Russia's President Vladimir Putin (C) speaks with Kazakhstan President Nursultan Nazarbayev, during a meeting of the ex-Soviet nations leaders in the Kremlin in Moscow, on December 19, 2012, with Kyrgyzstan’s President Almazbek Atambayev (L) attending. AFP PHOTO / POOL / KIRILL KUDRYAVTSEV

BISHKEK: Kyrgyzstan will sell its state gas company to Russia's Gazprom early next year, to ease a crippling energy crisis, its president said on Monday.

Gas supplies to Kyrgyzstan's north via its leading supplier Kazakhstan have sputtered due to mounting unpaid bills. Tens of thousands of residents of the capital Bishkek have suffered night temperatures at minus 20 Celsius (minus 4 Fahrenheit).

Russia, which like the United States runs a military air base in Kyrgyzstan, is keen to strengthen its economic foothold in the mountainous country neighbouring China.

Simmering popular discontent and opposition criticism of the fledgling cabinet of Prime Minister Zhantoro Satybaldiyev pose a threat to the fragile peace in the impoverished nation of 5.5 million which has seen two presidents deposed in violent revolts since 2005.

"If in the first quarter of next year Gazprom becomes the owner of Kyrgyzgas, we will have no stoppages of gas supplies," President Almazbek Atambayev told his annual news conference, referring to the Kyrgyz state-run gas company.

"As a citizen and president, I do not cling to Kyrgyzgas. I only need affordable, uninterrupted and inexpensive gas supplies to our towns."

Kyrgyzstan also wants the Russian gas giant to invest no less than $500 million in modernising its gas transportation network and prospect for natural gas, Atambayev said.

"Gazprom accepted all these conditions and said: 'We want to buy the entire 100-percent stake (in Kyrgyzgas)'," he said.

Atambayev said the state and its social fund, which is in charge of pensions and other welfare, jointly held 87 percent in Kyrgyzgas. "So I told them (Gazprom) that they would have to buy out the remainder from minority stake holders."

In September, Moscow agreed to write off nearly $500 million in Kyrgyz debts in return for a package of military and energy deals with Bishkek.

In October, Atambayev took part in a ground-breaking ceremony in northern Kyrgyzstan, where Russian state-controlled power producer RusHydro will build four power stations by 2016 .

In a clear reference to his nationalist opponents at home who fear Russia's growing role, Atambayev said: "We should not behave like a dog in the manger. We only want our citizens to have gas, electricity and heating in their homes."
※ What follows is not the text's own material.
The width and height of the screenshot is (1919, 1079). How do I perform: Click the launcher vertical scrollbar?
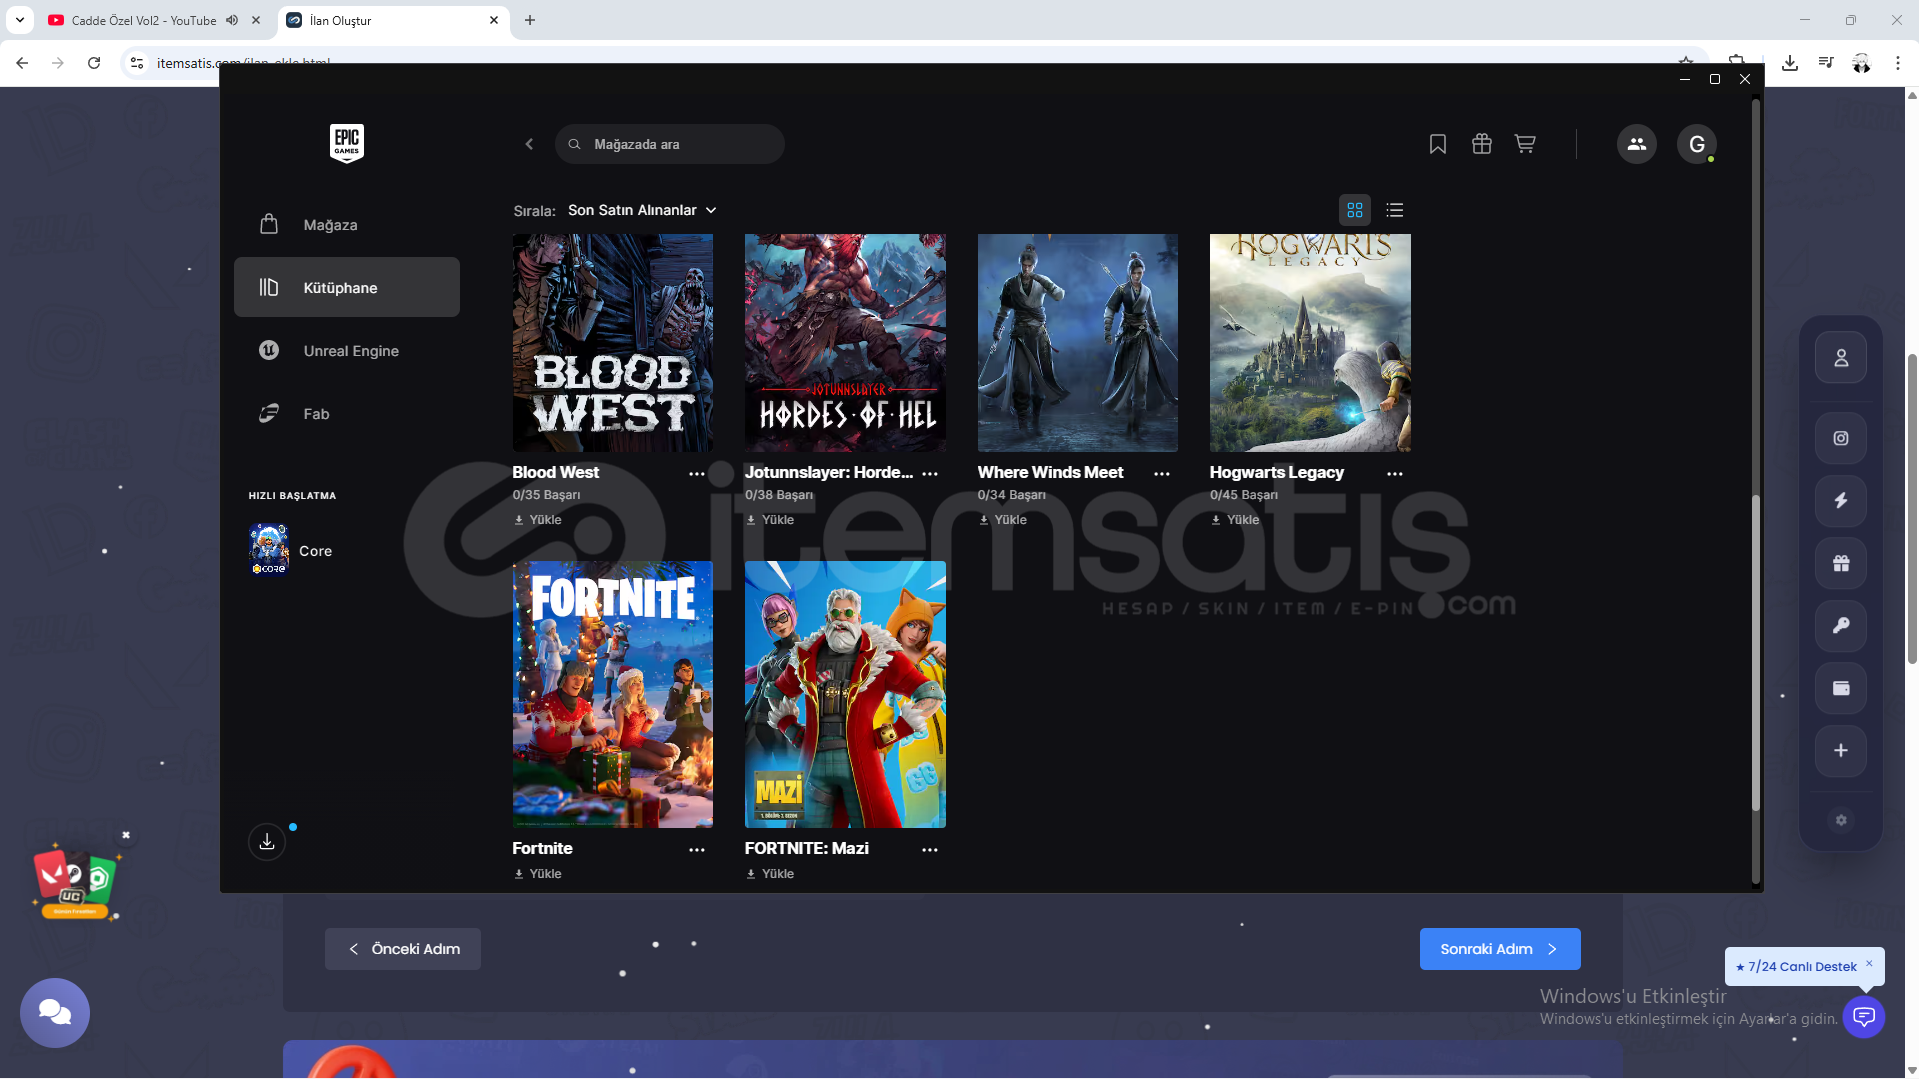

Local media had quoted Kyrgyz government and state officials as saying that Kyrgyzstan was prepared to sell its gas company to Gazprom for a nominal price of just $1 in order to get a strong investor for the decrepit sector.
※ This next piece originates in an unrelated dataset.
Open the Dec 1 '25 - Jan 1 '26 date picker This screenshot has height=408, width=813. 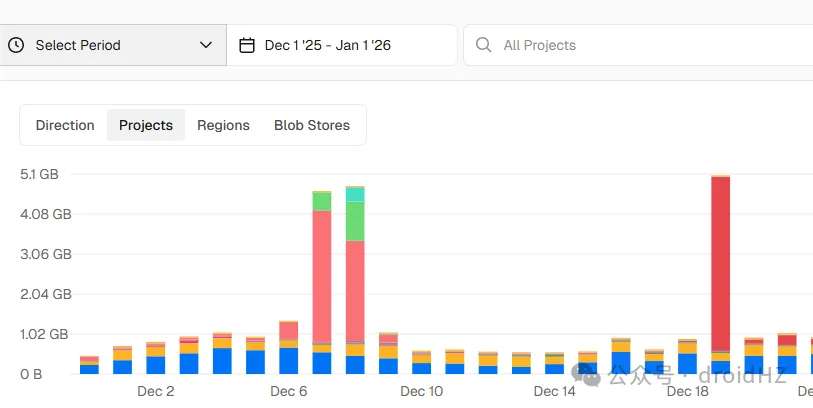coord(342,45)
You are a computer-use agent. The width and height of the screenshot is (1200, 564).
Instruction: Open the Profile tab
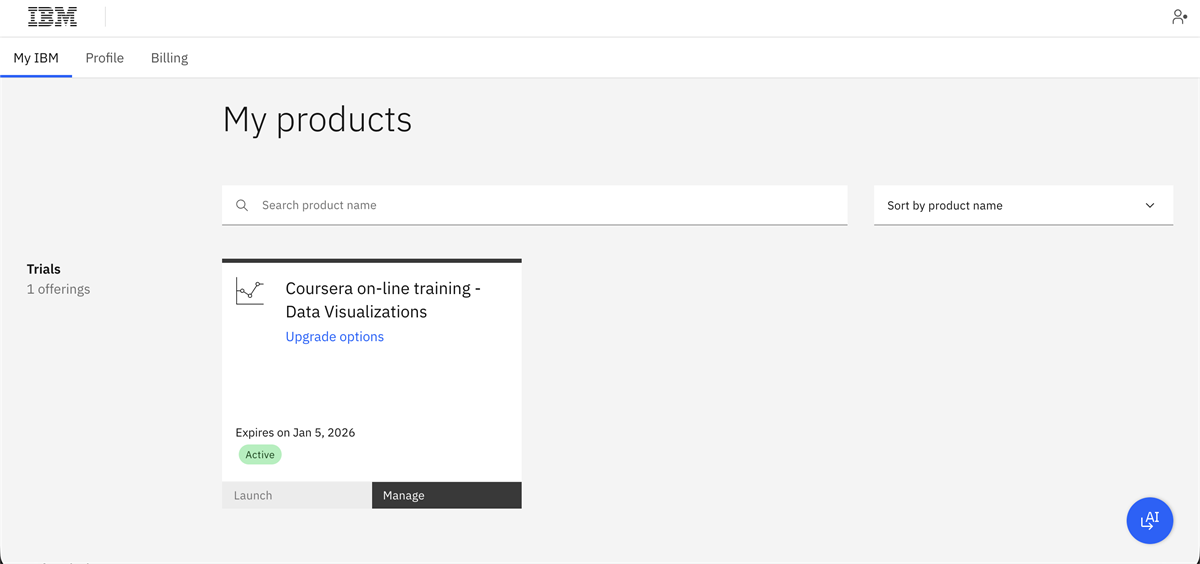tap(105, 58)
"I don't know where they took this figure of $1," Atambayev said. "In fact, Gazprom will have to pay more ... because Kyrgyzgas owes around $40 million to Kazakhstan alone."

Kazakhstan supplies 50,000 cubic metres of natural gas per hour to Kyrgyzstan at $224 per 1,000 cubic metres. Next-door Uzbekistan supplies 8,700 cubic metres per hour to southern Kyrgyzstan, charging $290 per 1,000 cubic metres.